Jeunesse et politique : une grande histoire d'amour... ou pas

La jeunesse est-elle écoutée en politique ? Johakim Chajia, ancien coordinateur de la maison de jeunes Masure 14 et récemment élu conseiller communal à la ville de Tournai se positionne sur la question.


Face aux défis auxquels est confrontée la jeunesse, diriez-vous qu’elle parvient tout de même à exploiter son potentiel ?
La jeunesse que je vois aujourd’hui est résiliente par rapport à tout ce qui se passe.
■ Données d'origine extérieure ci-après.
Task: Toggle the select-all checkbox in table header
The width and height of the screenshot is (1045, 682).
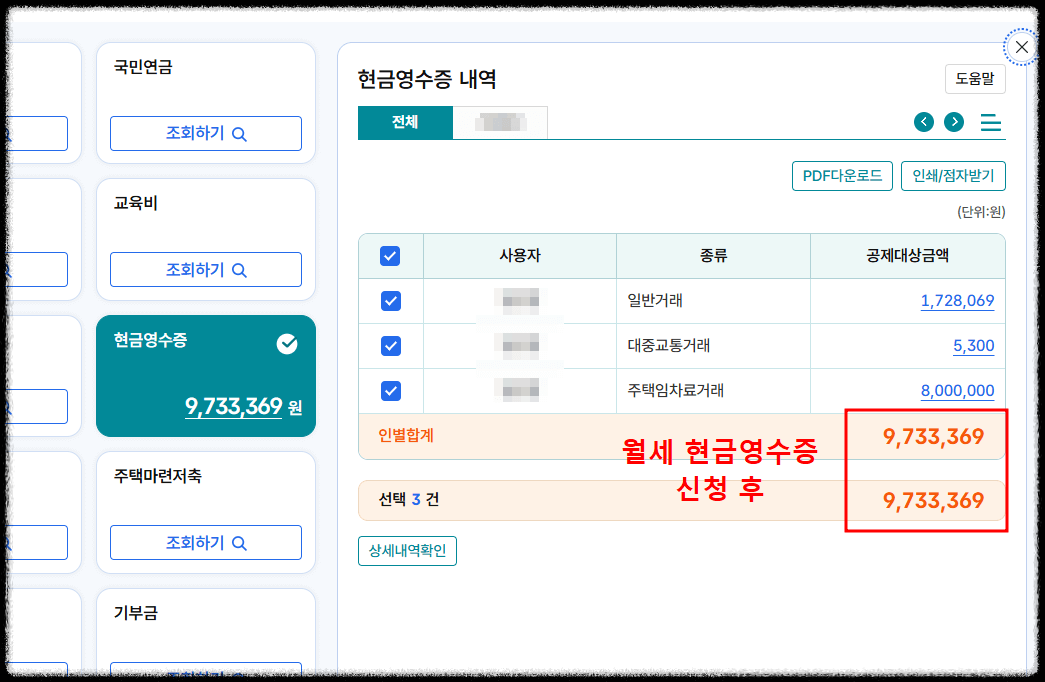Action: 391,256
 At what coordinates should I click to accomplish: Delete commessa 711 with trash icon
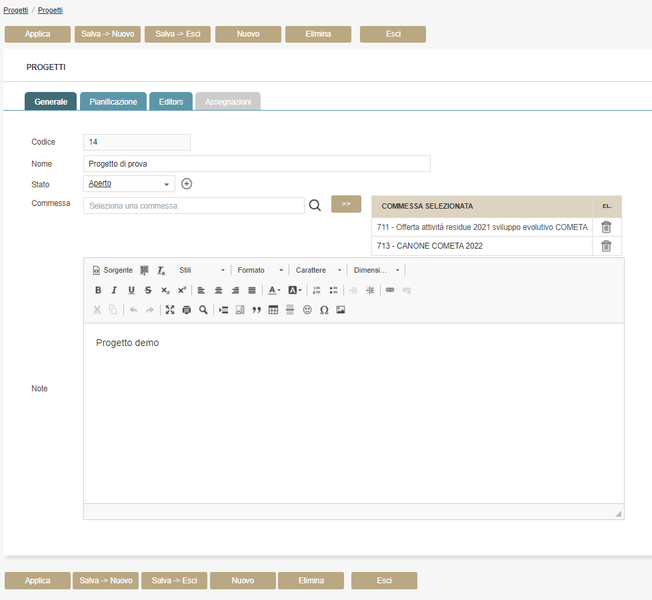606,227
En effet, on parle souvent d’une jeunesse des crises, et je pense que c’est vrai : crise écologique, migratoire, économique, sanitaire, démocratique, il y a beaucoup d’enjeux
et de défis pour cette jeunesse ! Mais malgré tout, je trouve qu’elle est capable de continuer de rêver, de construire, de mettre des choses en place.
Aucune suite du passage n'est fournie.